**提供文章:**
◇ ◇ ◇
説明

塩素化塩化ビニル系樹脂及びその成形体

【課題】本発明は、不安定構造が少なく、熱安定性に優れた塩素化塩化ビニル系樹脂及びその成形体を提供する。
【解決手段】 塩素含有量が65重量%以上、68重量%未満であり、分子構造中に含まれる−CCl2 −が6.2モル%以下、−CHCl−が58.0モル%以上、且つ、−CH2 −が35.8モル%以下であることを特徴とする塩素化塩化ビニル系樹脂及び塩素含有量が70重量%以上、72重量%未満であり、分子構造中に含まれる−CCl2 −が17.0モル%以下、−CHCl−が46.0モル%以上、且つ、−CH2 −が37.0モル%以下であることを特徴とする塩素化塩化ビニル系樹脂。

【発明の詳細な説明】
【技術分野】
【0001】
本発明は、塩素化塩化ビニル系樹脂及びその成形体に関する。
【背景技術】
【0002】
塩化ビニル系樹脂(以下、「PVC」という)は、機械的強度、耐候性、耐薬品性等に優れた材料として、多くの分野に用いられている。しかしながら、耐熱性に劣るため、PVCを塩素化することにより耐熱性を向上させた塩素化塩化ビニル系樹脂(以下、「CPVC」という)が開発されている。
【0003】
PVCは、熱変形温度が低く使用可能な上限温度が60〜70℃付近であるため、熱水に対して使用できないのに対し、CPVCは熱変形温度がPVCよりも20〜40℃も高いため、熱水に対しても使用可能であり、例えば、耐熱パイプ、耐熱継手、耐熱バルブ等に好適に使用されている。
【0004】
しかしながら、CPVCは塩素含有量が65重量%以上になった場合、塩素原子の付加される比率が高くなるために生じる不安定構造が多く生じ、これに起因して熱安定性が悪くなるという問題があった。
【0005】
このような問題を解決するため、熱安定性の良好なCPVCを製造する方法が種々提案されている。例えば、酸素濃度が0.05〜0.35容量%の塩素を特定の流速で供給して、55〜80℃の温度で塩素化して、熱安定性の良好なCPVCを得る方法が提案されている(例えば、特許文献1参照。)が、この製造方法においては酸素濃度が高く、低温での反応のため、熱安定性が格段に優れているわけでなく、長期の押出成形や射出成形に耐えられなかった。
◇ ◇ ◇
スクリーンショットと文書の位置指定データ:
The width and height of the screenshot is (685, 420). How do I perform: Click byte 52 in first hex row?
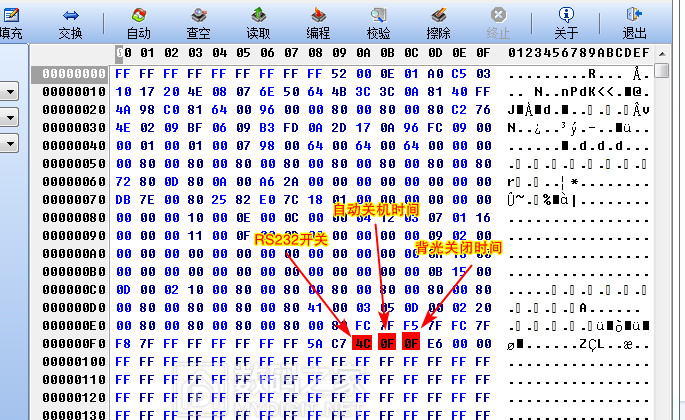338,74
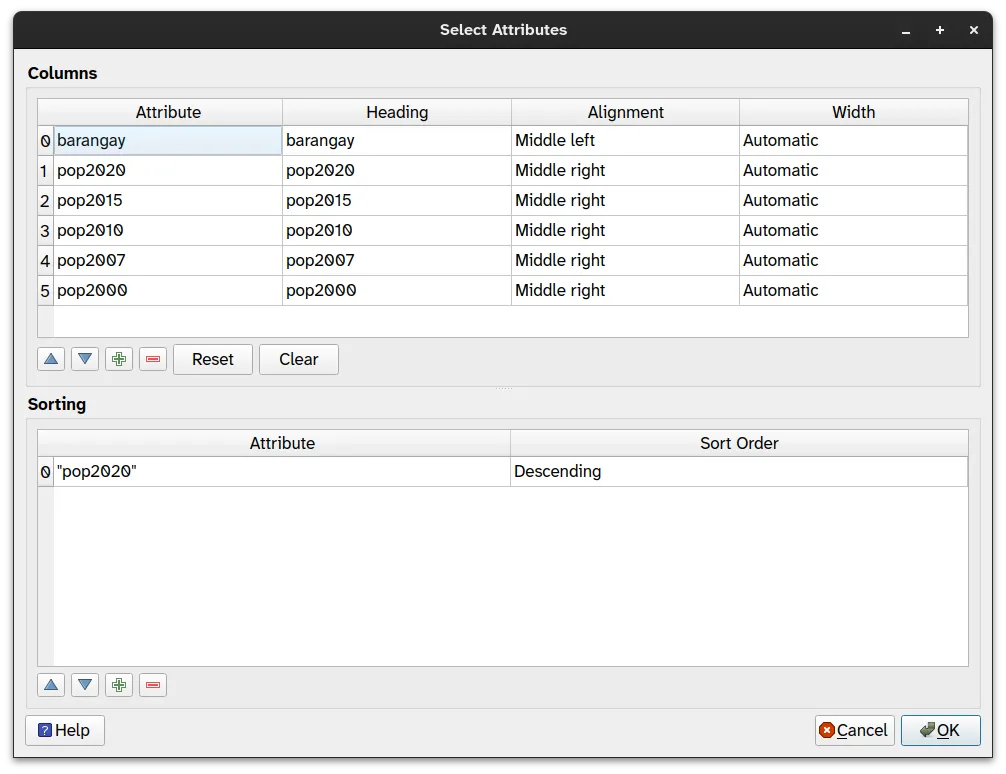Remove sort rule in Sorting section

coord(153,685)
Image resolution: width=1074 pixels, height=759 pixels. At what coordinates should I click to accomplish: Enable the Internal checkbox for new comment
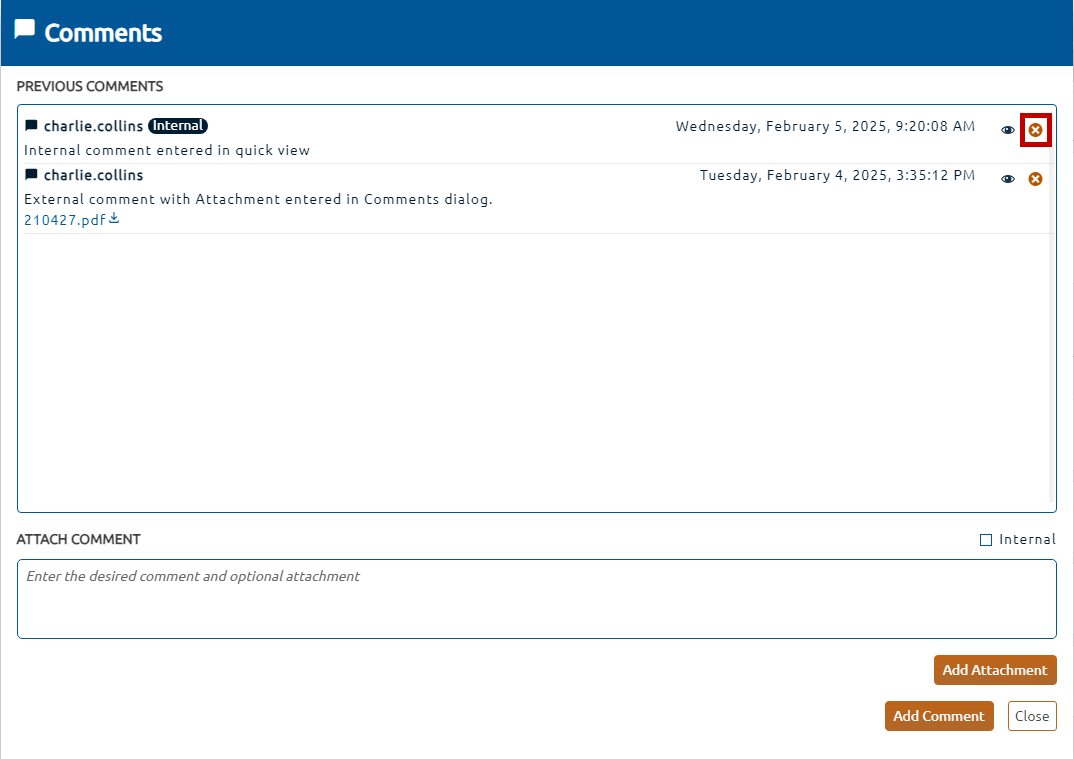tap(986, 540)
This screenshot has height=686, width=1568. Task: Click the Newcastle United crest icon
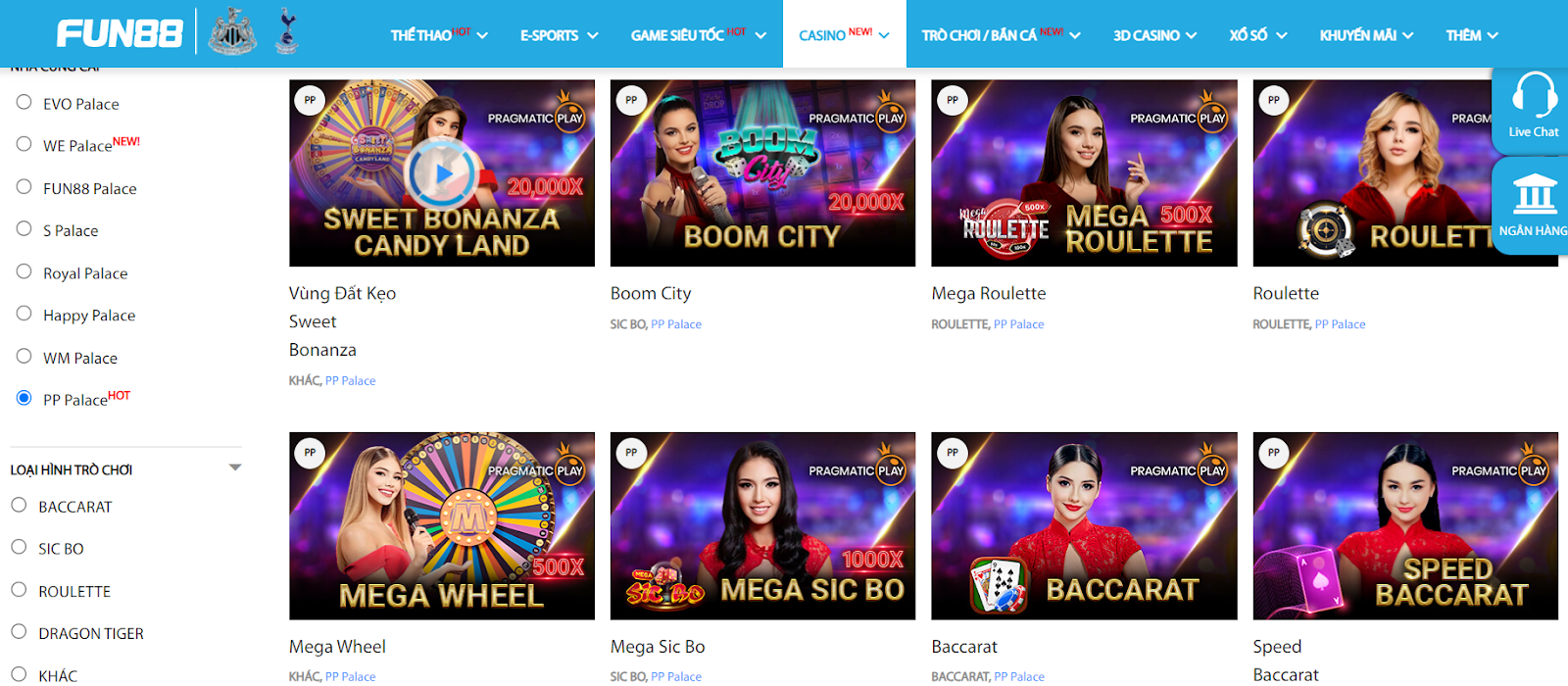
◇ ◇ ◇
**やること:** 塩素化塩化ビニル系樹脂についての文章によると、CPVCの熱変形温度はPVCと比べて何度高いですか。

**解答:** 20〜40℃高い。